Dataset entries:
--------------------------------------------------
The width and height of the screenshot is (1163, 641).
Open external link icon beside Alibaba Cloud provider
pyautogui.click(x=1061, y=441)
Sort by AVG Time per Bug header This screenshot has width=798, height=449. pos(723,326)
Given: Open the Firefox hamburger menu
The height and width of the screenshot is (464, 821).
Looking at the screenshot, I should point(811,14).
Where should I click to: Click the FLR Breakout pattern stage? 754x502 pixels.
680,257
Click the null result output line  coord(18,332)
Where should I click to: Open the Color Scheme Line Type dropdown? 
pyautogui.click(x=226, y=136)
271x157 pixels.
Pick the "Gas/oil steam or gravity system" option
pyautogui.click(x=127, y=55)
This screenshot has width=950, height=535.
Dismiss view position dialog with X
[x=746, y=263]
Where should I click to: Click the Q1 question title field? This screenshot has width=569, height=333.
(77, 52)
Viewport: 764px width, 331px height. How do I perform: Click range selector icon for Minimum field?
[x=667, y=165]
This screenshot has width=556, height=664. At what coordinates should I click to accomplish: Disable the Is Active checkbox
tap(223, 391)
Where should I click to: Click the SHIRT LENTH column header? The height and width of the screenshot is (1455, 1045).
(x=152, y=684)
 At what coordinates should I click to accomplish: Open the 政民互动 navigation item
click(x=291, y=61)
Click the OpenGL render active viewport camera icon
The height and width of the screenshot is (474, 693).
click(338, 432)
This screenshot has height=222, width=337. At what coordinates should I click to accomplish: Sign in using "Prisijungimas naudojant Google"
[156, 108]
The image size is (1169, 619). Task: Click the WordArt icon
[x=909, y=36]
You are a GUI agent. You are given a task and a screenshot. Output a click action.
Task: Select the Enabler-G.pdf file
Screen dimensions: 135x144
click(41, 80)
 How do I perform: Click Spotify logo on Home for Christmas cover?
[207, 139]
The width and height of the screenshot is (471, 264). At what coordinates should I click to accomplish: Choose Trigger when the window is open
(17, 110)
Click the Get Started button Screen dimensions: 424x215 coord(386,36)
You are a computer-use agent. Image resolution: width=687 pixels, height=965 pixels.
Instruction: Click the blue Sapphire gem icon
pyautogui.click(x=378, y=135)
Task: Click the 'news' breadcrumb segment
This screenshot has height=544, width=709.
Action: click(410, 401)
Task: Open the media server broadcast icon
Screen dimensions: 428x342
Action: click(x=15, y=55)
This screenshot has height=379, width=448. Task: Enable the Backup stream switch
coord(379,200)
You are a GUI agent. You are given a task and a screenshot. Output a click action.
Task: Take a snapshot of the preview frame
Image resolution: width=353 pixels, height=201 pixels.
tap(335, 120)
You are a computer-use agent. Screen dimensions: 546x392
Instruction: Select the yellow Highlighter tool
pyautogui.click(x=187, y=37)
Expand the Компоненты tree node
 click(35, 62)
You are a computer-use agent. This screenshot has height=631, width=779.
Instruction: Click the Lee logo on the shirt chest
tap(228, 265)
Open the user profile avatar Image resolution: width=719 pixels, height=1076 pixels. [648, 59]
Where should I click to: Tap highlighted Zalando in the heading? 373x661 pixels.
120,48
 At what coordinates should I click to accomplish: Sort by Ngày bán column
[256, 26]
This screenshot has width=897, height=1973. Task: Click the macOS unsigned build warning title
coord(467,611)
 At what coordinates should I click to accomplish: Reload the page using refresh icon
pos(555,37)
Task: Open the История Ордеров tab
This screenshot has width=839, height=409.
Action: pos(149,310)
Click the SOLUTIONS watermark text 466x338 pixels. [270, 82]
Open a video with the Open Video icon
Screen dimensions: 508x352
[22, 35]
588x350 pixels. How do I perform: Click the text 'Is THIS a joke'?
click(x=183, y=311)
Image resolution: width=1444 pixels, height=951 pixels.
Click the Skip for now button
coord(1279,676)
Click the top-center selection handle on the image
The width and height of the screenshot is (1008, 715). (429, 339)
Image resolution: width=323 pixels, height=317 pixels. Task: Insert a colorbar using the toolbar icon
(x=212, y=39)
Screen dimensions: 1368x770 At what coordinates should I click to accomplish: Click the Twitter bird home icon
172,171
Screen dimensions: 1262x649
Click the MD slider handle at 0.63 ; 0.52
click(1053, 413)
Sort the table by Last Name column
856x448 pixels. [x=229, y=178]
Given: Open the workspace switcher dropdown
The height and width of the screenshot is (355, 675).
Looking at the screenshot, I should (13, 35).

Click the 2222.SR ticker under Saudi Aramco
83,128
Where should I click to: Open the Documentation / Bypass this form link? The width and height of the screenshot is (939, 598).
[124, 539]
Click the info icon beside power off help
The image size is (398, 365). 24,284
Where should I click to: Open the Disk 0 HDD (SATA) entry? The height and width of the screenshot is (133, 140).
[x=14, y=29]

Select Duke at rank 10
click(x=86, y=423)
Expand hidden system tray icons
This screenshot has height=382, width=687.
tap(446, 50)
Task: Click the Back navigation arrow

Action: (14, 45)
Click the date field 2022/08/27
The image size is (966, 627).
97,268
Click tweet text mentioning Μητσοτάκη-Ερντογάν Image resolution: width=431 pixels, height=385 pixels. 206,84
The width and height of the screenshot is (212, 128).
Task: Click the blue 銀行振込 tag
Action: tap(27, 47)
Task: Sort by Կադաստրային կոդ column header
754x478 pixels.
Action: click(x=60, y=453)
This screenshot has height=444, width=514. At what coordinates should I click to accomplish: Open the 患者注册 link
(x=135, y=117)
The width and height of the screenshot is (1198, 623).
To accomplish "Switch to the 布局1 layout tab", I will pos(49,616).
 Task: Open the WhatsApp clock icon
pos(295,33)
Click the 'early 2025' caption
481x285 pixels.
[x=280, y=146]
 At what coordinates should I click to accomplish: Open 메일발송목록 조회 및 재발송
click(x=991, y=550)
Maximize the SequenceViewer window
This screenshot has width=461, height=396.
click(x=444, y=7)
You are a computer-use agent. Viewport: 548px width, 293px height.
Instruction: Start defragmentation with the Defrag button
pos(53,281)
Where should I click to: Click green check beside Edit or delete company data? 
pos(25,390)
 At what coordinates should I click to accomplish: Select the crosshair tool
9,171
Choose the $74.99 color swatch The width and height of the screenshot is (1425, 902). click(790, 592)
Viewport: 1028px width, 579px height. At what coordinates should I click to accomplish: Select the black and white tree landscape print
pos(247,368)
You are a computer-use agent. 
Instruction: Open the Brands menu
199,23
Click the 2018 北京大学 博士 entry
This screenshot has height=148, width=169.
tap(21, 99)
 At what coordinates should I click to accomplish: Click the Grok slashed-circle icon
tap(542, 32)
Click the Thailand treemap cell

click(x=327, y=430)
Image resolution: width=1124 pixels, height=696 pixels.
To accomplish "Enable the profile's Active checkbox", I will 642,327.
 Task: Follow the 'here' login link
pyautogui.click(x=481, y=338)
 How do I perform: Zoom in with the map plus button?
--------------------------------------------------
PROBLEM STATEMENT
Each record has to be given again exactly as written.

OUTPUT
The width and height of the screenshot is (1163, 641).
Open external link icon beside Alibaba Cloud provider
pyautogui.click(x=1061, y=441)
Sort by AVG Time per Bug header This screenshot has width=798, height=449. pos(723,326)
Given: Open the Firefox hamburger menu
The height and width of the screenshot is (464, 821).
Looking at the screenshot, I should point(811,14).
Where should I click to: Click the FLR Breakout pattern stage? 754x502 pixels.
680,257
Click the null result output line  coord(18,332)
Where should I click to: Open the Color Scheme Line Type dropdown? 
pyautogui.click(x=226, y=136)
271x157 pixels.
Pick the "Gas/oil steam or gravity system" option
pyautogui.click(x=127, y=55)
This screenshot has width=950, height=535.
Dismiss view position dialog with X
[x=746, y=263]
Where should I click to: Click the Q1 question title field? This screenshot has width=569, height=333.
(77, 52)
Viewport: 764px width, 331px height. How do I perform: Click range selector icon for Minimum field?
[x=667, y=165]
This screenshot has width=556, height=664. At what coordinates should I click to accomplish: Disable the Is Active checkbox
tap(223, 391)
Where should I click to: Click the SHIRT LENTH column header? The height and width of the screenshot is (1455, 1045).
(x=152, y=684)
 At what coordinates should I click to accomplish: Open the 政民互动 navigation item
click(x=291, y=61)
Click the OpenGL render active viewport camera icon
The height and width of the screenshot is (474, 693).
click(338, 432)
This screenshot has height=222, width=337. At what coordinates should I click to accomplish: Sign in using "Prisijungimas naudojant Google"
[156, 108]
The image size is (1169, 619). Task: Click the WordArt icon
[x=909, y=36]
You are a GUI agent. You are given a task and a screenshot. Output a click action.
Task: Select the Enabler-G.pdf file
Screen dimensions: 135x144
click(41, 80)
 How do I perform: Click Spotify logo on Home for Christmas cover?
[207, 139]
The width and height of the screenshot is (471, 264). At what coordinates should I click to accomplish: Choose Trigger when the window is open
(17, 110)
Click the Get Started button Screen dimensions: 424x215 coord(386,36)
You are a computer-use agent. Image resolution: width=687 pixels, height=965 pixels.
Instruction: Click the blue Sapphire gem icon
pyautogui.click(x=378, y=135)
Task: Click the 'news' breadcrumb segment
This screenshot has height=544, width=709.
Action: click(410, 401)
Task: Open the media server broadcast icon
Screen dimensions: 428x342
Action: click(x=15, y=55)
This screenshot has height=379, width=448. Task: Enable the Backup stream switch
coord(379,200)
You are a GUI agent. You are given a task and a screenshot. Output a click action.
Task: Take a snapshot of the preview frame
Image resolution: width=353 pixels, height=201 pixels.
tap(335, 120)
You are a computer-use agent. Screen dimensions: 546x392
Instruction: Select the yellow Highlighter tool
pyautogui.click(x=187, y=37)
Expand the Компоненты tree node
 click(35, 62)
You are a computer-use agent. This screenshot has height=631, width=779.
Instruction: Click the Lee logo on the shirt chest
tap(228, 265)
Open the user profile avatar Image resolution: width=719 pixels, height=1076 pixels. [648, 59]
Where should I click to: Tap highlighted Zalando in the heading? 373x661 pixels.
120,48
 At what coordinates should I click to accomplish: Sort by Ngày bán column
[256, 26]
This screenshot has width=897, height=1973. Task: Click the macOS unsigned build warning title
coord(467,611)
 At what coordinates should I click to accomplish: Reload the page using refresh icon
pos(555,37)
Task: Open the История Ордеров tab
This screenshot has width=839, height=409.
Action: pos(149,310)
Click the SOLUTIONS watermark text 466x338 pixels. [270, 82]
Open a video with the Open Video icon
Screen dimensions: 508x352
[22, 35]
588x350 pixels. How do I perform: Click the text 'Is THIS a joke'?
click(x=183, y=311)
Image resolution: width=1444 pixels, height=951 pixels.
Click the Skip for now button
coord(1279,676)
Click the top-center selection handle on the image
The width and height of the screenshot is (1008, 715). (429, 339)
Image resolution: width=323 pixels, height=317 pixels. Task: Insert a colorbar using the toolbar icon
(x=212, y=39)
Screen dimensions: 1368x770 At what coordinates should I click to accomplish: Click the Twitter bird home icon
172,171
Screen dimensions: 1262x649
Click the MD slider handle at 0.63 ; 0.52
click(1053, 413)
Sort the table by Last Name column
856x448 pixels. [x=229, y=178]
Given: Open the workspace switcher dropdown
The height and width of the screenshot is (355, 675).
Looking at the screenshot, I should (13, 35).

Click the 2222.SR ticker under Saudi Aramco
83,128
Where should I click to: Open the Documentation / Bypass this form link? The width and height of the screenshot is (939, 598).
[124, 539]
Click the info icon beside power off help
The image size is (398, 365). 24,284
Where should I click to: Open the Disk 0 HDD (SATA) entry? The height and width of the screenshot is (133, 140).
[x=14, y=29]

Select Duke at rank 10
click(x=86, y=423)
Expand hidden system tray icons
This screenshot has height=382, width=687.
tap(446, 50)
Task: Click the Back navigation arrow

Action: (14, 45)
Click the date field 2022/08/27
The image size is (966, 627).
97,268
Click tweet text mentioning Μητσοτάκη-Ερντογάν Image resolution: width=431 pixels, height=385 pixels. 206,84
The width and height of the screenshot is (212, 128).
Task: Click the blue 銀行振込 tag
Action: tap(27, 47)
Task: Sort by Կադաստրային կոդ column header
754x478 pixels.
Action: click(x=60, y=453)
This screenshot has height=444, width=514. At what coordinates should I click to accomplish: Open the 患者注册 link
(x=135, y=117)
The width and height of the screenshot is (1198, 623).
To accomplish "Switch to the 布局1 layout tab", I will pos(49,616).
 Task: Open the WhatsApp clock icon
pos(295,33)
Click the 'early 2025' caption
481x285 pixels.
[x=280, y=146]
 At what coordinates should I click to accomplish: Open 메일발송목록 조회 및 재발송
click(x=991, y=550)
Maximize the SequenceViewer window
This screenshot has width=461, height=396.
click(x=444, y=7)
You are a computer-use agent. Viewport: 548px width, 293px height.
Instruction: Start defragmentation with the Defrag button
pos(53,281)
Where should I click to: Click green check beside Edit or delete company data? 
pos(25,390)
 At what coordinates should I click to accomplish: Select the crosshair tool
9,171
Choose the $74.99 color swatch The width and height of the screenshot is (1425, 902). click(790, 592)
Viewport: 1028px width, 579px height. At what coordinates should I click to accomplish: Select the black and white tree landscape print
pos(247,368)
You are a computer-use agent. 
Instruction: Open the Brands menu
199,23
Click the 2018 北京大学 博士 entry
This screenshot has height=148, width=169.
tap(21, 99)
 At what coordinates should I click to accomplish: Click the Grok slashed-circle icon
tap(542, 32)
Click the Thailand treemap cell

click(x=327, y=430)
Image resolution: width=1124 pixels, height=696 pixels.
To accomplish "Enable the profile's Active checkbox", I will 642,327.
 Task: Follow the 'here' login link
pyautogui.click(x=481, y=338)
 How do I perform: Zoom in with the map plus button?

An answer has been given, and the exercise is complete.